«È un onore aprire Cannes con un film hollywoodiano»

Los AngelesOggi apre il festival di Cannes, e Sir Ridley Scott, il cui Robin Hood interpretato da Russell Crowe e Cate Blanchett inaugura fuori competizione la rassegna, non nasconde la sua soddisfazione. E neppure il suo dispiacere per non poter essere sulla Croisette, a causa di un problema di salute. «Sono felice e onorato - spiega -. Non avrei potuto avere piattaforma pubblicitaria migliore per il mio film che uscirà in Europa e in molti Paesi del mondo quasi in contemporanea. Ma soprattutto sono molto orgoglioso perché non ero sicuro che i programmatori di Cannes avrebbero amato il film. È un’opera hollywoodiana, con budget molto alto... Insomma, è l’antitesi del tipico film da festival. Ma è piaciuto. Per me, davvero un grande onore».
Questo è il suo quinto film con Russell Crowe dopo Il Gladiatore, A Good Year, American Gangster e Body of Lies. Quali sono le ragioni del successo del vostro sodalizio?
«Siamo fatti della stessa stoffa, rimettiamo sempre tutto in discussione. Amiamo entrambi le sfide, vogliamo sempre dare il nostro meglio, e forse è per questo che il matrimonio professionale funziona».
Qual è la novità del suo Robin Hood rispetto ai tanti precedenti?

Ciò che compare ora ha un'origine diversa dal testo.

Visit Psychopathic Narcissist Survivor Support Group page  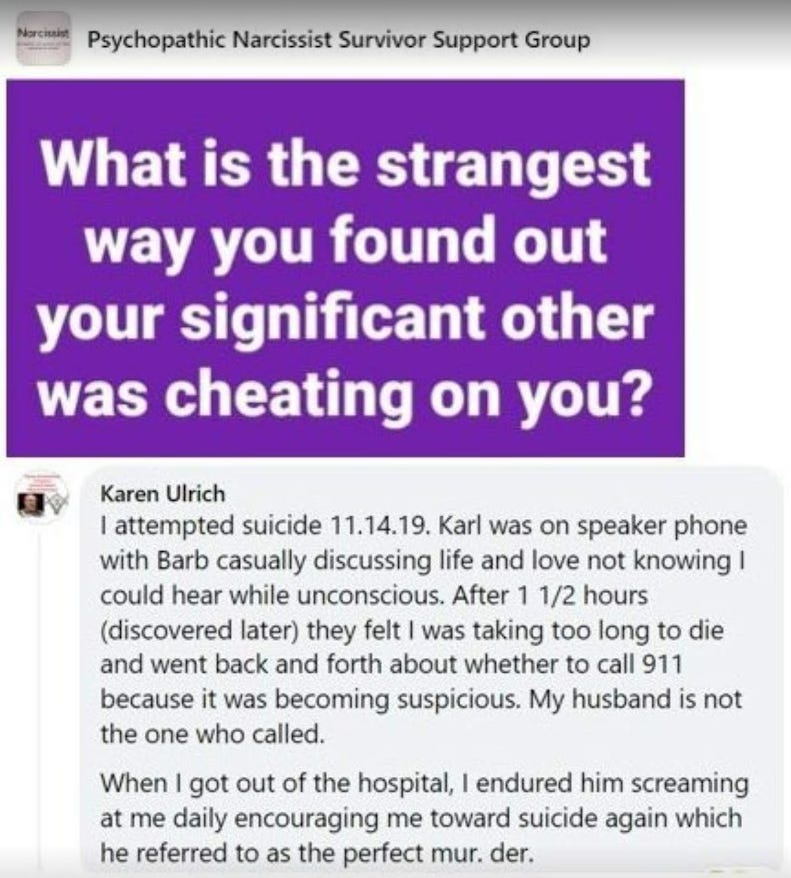[339, 40]
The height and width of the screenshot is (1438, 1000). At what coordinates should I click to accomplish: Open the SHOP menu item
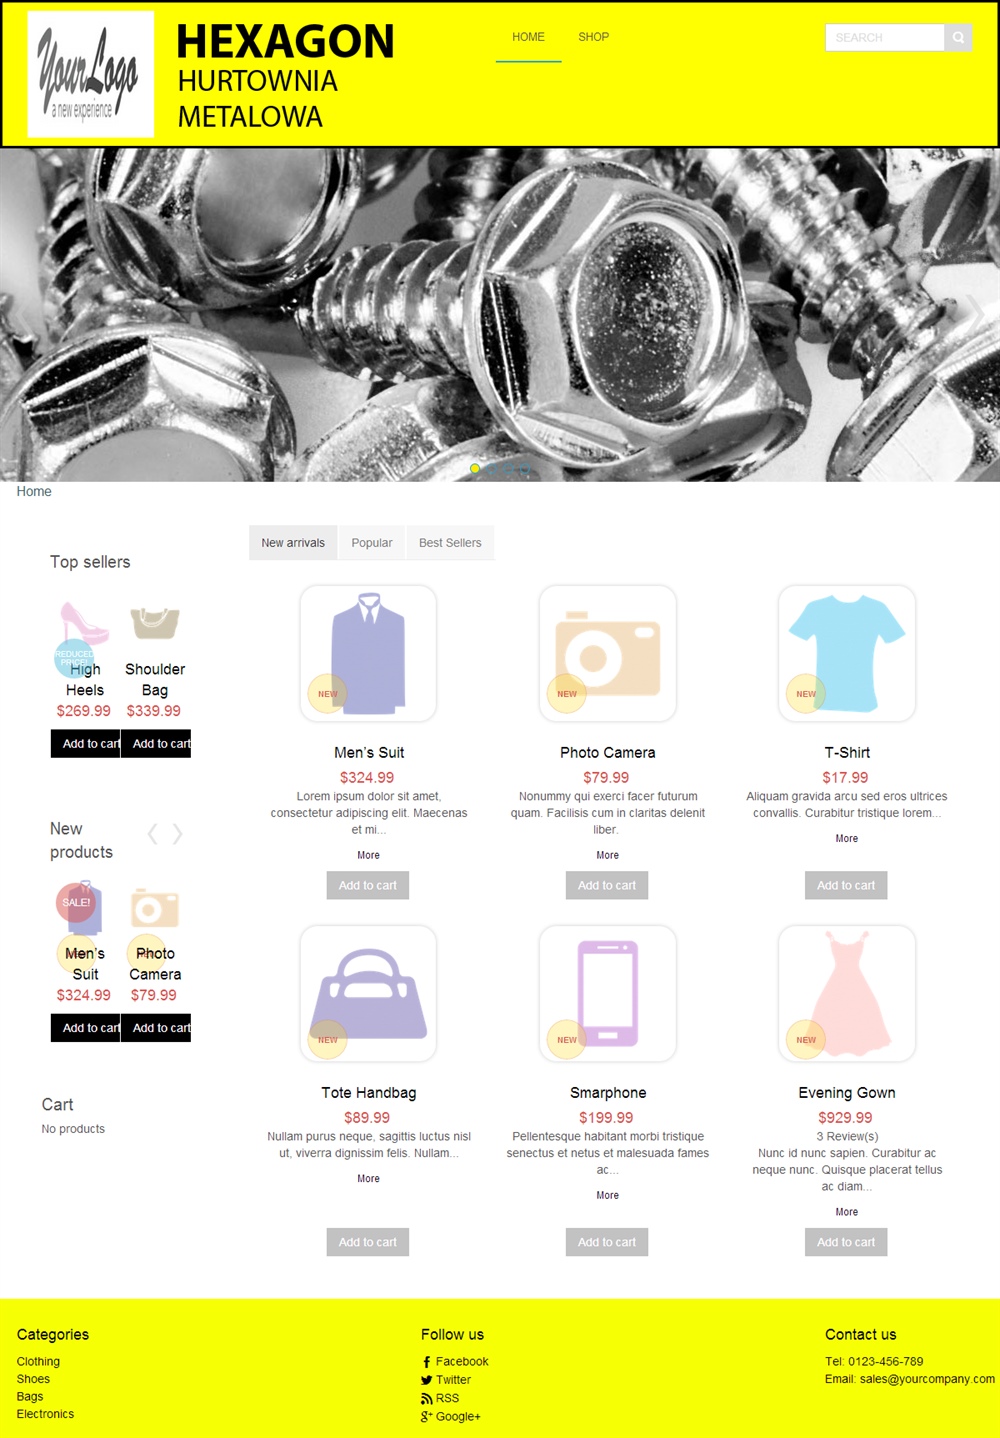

«Gli unici tre che ho visto sono quello di Mel Brooks, Robin Hood - Un uomo in calzamaglia, una commedia; quello di Kevin Costner, Robin Hood principe dei ladri, che è una specie di commedia romantica; e quello del 1938 con Errol Flynn, Le avventure di Robin Hood. Io ho deciso di fare un film più ancorato nella storia. Adoro quell’epoca, il XII secolo, e mi intrigava l’idea del ritorno di Riccardo Cuor di Leone dalla crociata con l’idea di rendere più forte e ricca l’Inghilterra. Ma nel film muore dopo otto minuti e lascia il regno nelle mani dell’inetto fratello Giovanni, lasciando nel contempo allo sbaraglio i suoi soldati, tra cui l’arciere Robin Longstride, che sono stati lontani dalla patria per dieci anni. Mi sembrava un ottimo inizio, e il film mostra come Longstride diventerà, in un certo senso suo malgrado, il Robin Hood che tutti conosciamo».
Perché questa storia è ancora importante?
«I problemi politici ed economici sono un fenomeno costante. E anche lo sfruttamento della popolazione lo è. Una figura come Robin Hood, che ruba ai ricchi per dare ai poveri, non può che affascinare. Possiamo dire che le cose sono diverse oggi? Non veramente. Penso che siamo vestiti meglio, nutriti meglio, andiamo in automobile, certe cose sono più facili. Ma altre non sono cambiate molto».
Lei è conosciuto per produzioni epiche. C’è qualcosa in questo film che sulla carta l’ha spaventata e di cui è particolarmente fiero?
«Immaginavo che il finale, con lo sbarco dei francesi sulle spiagge inglesi e relativa battaglia, sarebbe stato difficile. Uno dei problemi principali quando si gira un film è che non c’è mai abbastanza tempo. Quando guardavo i piani di lavoro e vedevo che avevamo solo nove giorni per quelle riprese mi sembrava una pazzia, pensavo che ci volesse almeno un mese. Ero preoccupato, e ciò ha creato discussioni e riunioni a non finire col mio team a proposito di quella sequenza».
E com’è finita?
«Le riunioni sono state un bene, perché quando abbiamo iniziato a girare siamo stati davvero efficaci, e abbiamo colpito il bersaglio nei tempi stabiliti. È stato duro perché in quella sequenza tutto si muoveva: la marea, i cavalli, gli uomini, le barche che non stanno mai ferme e non ti permettono di filmare due volte la stessa cosa. Ma ci siamo riusciti».
Il montatore di Robin Hood è Pietro Scalia, che ha vinto il premio Oscar per JFK e Black hawk down e che ha già lavorato con lei. Che cosa fa di Scalia uno dei suoi collaboratori più fidati?
«Premetto che uno degli aspetti che amo di più nel mio lavoro è operare alla macchina da presa. Lo facevo quando si girava con una o due macchine, ma adesso che lavoro anche con cinque o dodici al giorno, succede raramente. Quando giri cerchi sempre quel momento particolare, viscerale, in cui dici “questa è l’immagine perfetta!”».


E Scalia?
«Pietro capisce qual è l’immagine giusta, è uno dei pochi montatori che può iniziare a lavorare anche se io non ho ancora visto i giornalieri, perché mi fido completamente di lui. Ciò rende il processo più rapido, perché mentre io sto ancora filmando lui ha già iniziato a montare».